Le monde en marche contre Monsanto

Ce samedi, un peu partout dans le monde, des citoyens ont participé aux marches contre la société Monsanto et pour la souveraineté alimentaire.

Ce samedi, un peu partout dans le monde, des citoyens ont participé aux marches contre la société Monsanto et pour la souveraineté alimentaire. Les deux combats sont en effet intimement liés tant les OGM et les pesticides, commercialisés par les firmes agrochimiques  et notamment par Monsanto, constituent  l’obstacle le plus considérable au développement d’une agriculture paysanne permettant de nourrir les populations plutôt que d’engraisser des animaux en batterie et les actionnaires des fermes industrielles.

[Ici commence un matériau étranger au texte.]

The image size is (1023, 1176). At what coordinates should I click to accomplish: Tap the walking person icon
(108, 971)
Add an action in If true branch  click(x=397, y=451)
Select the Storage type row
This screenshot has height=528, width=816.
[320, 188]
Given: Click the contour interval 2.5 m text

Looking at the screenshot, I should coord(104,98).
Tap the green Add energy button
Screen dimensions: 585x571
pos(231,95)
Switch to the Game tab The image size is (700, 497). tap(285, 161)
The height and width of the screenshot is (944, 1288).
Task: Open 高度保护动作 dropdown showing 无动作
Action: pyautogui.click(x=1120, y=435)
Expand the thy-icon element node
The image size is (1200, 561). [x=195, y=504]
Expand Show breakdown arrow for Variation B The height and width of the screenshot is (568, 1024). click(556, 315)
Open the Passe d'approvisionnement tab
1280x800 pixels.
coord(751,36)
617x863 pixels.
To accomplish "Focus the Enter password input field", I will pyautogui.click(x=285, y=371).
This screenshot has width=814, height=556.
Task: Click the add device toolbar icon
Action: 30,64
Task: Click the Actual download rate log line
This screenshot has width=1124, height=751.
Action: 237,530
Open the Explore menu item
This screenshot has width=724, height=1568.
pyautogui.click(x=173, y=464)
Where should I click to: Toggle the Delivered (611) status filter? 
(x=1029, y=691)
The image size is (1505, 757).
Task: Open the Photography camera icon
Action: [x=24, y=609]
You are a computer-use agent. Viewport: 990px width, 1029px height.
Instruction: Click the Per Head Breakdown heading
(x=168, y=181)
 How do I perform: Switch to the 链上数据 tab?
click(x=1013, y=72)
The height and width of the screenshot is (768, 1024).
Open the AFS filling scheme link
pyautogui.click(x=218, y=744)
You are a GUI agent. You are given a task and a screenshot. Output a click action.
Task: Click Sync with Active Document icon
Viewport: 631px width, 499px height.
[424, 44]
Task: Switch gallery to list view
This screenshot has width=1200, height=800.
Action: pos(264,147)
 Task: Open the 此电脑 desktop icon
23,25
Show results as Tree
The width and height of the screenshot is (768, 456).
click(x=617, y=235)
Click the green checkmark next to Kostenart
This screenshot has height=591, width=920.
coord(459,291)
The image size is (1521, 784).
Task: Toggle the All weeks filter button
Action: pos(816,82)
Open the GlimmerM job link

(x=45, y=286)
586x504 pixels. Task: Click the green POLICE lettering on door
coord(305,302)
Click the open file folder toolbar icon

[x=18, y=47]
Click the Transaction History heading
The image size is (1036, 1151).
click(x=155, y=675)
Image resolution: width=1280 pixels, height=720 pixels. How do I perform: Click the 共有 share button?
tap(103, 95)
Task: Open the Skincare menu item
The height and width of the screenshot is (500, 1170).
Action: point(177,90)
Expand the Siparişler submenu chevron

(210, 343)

Ce combat prend cette année une résonance particulière depuis le classement du glyphosate, la substance active du Round-Up de Monsanto, dans la catégorie « cancérigène probable » par le Centre international de recherche sur le cancer ( CIRC), le 20 mars dernier. Le glyphosate est le pesticide le plus utilisé dans le monde (la France en consomme environ 8000 tonnes par an) et l’on trouve désormais fréquemment du glyphosate dans les urines ou le lait maternel, notamment aux Etats-Unis.  La récente décision de la Commission européenne d’autoriser l’importation et la commercialisation de dix-sept OGM dont onze brevetés par la transnationale Monsanto, parmi lesquels le fameux NK 603 tolérant au Round-up et mis en cause par le professeur Séralini (lire ici), est donc un véritable scandale de santé publique. Le glyphosate est actuellement en cours de réévaluation au niveau européen mais parmi les experts composant le comité chargé du dossier (il s’agit du Bundesinstitut für Risikobewertung qui est le comité allemand d’évaluation des risques sanitaires) un tiers sont directement salariés par des firmes de l’agrochimie ou appartenant au secteur des biotechnologies.

L’UE, notamment dans la perspective de la signature du traité TAFTA, représente un marché important  pour les transnationales américaines. Les protestations de Monsanto  contre la décision du CRIC – la firme a qualifié de « science poubelle » les travaux de recherche de l’agence – risquent fort d’être suivies par une campagne de lobbying agressive à destination de toutes les instances susceptibles d’avoir une influence sur la commercialisation de ses produits. Les  institutions européennes et notamment la Commission  n’ont malheureusement pas fait la preuve jusqu’à présent d’une indépendance et d’une probité permettant aux citoyens de consommer «tranquille». Le bien-être des citoyens tend à s’aligner sur le bien-être animal : il sera bientôt défini par un cahier des charges élaboré à Bruxelles et soumis à des normes technocratiques indépassables. Les experts, sous influence, sont finalement souverains pour imposer le moule convenant à leurs mandants. Les manifestations pour s’opposer aux négociations  sur le grand marché transatlantique sont ainsi systématiquement sévèrement réprimées.

Les marches contre Monsanto du week-end ont permis aux citoyens d’exprimer à nouveau leurs inquiétudes légitimes ; il faut essayer de  soumettre  la Commission européenne à l’exigence démocratique, particulièrement vive et pertinente dans le dossier des OGM, du traité TAFTA, et de la souveraineté alimentaire.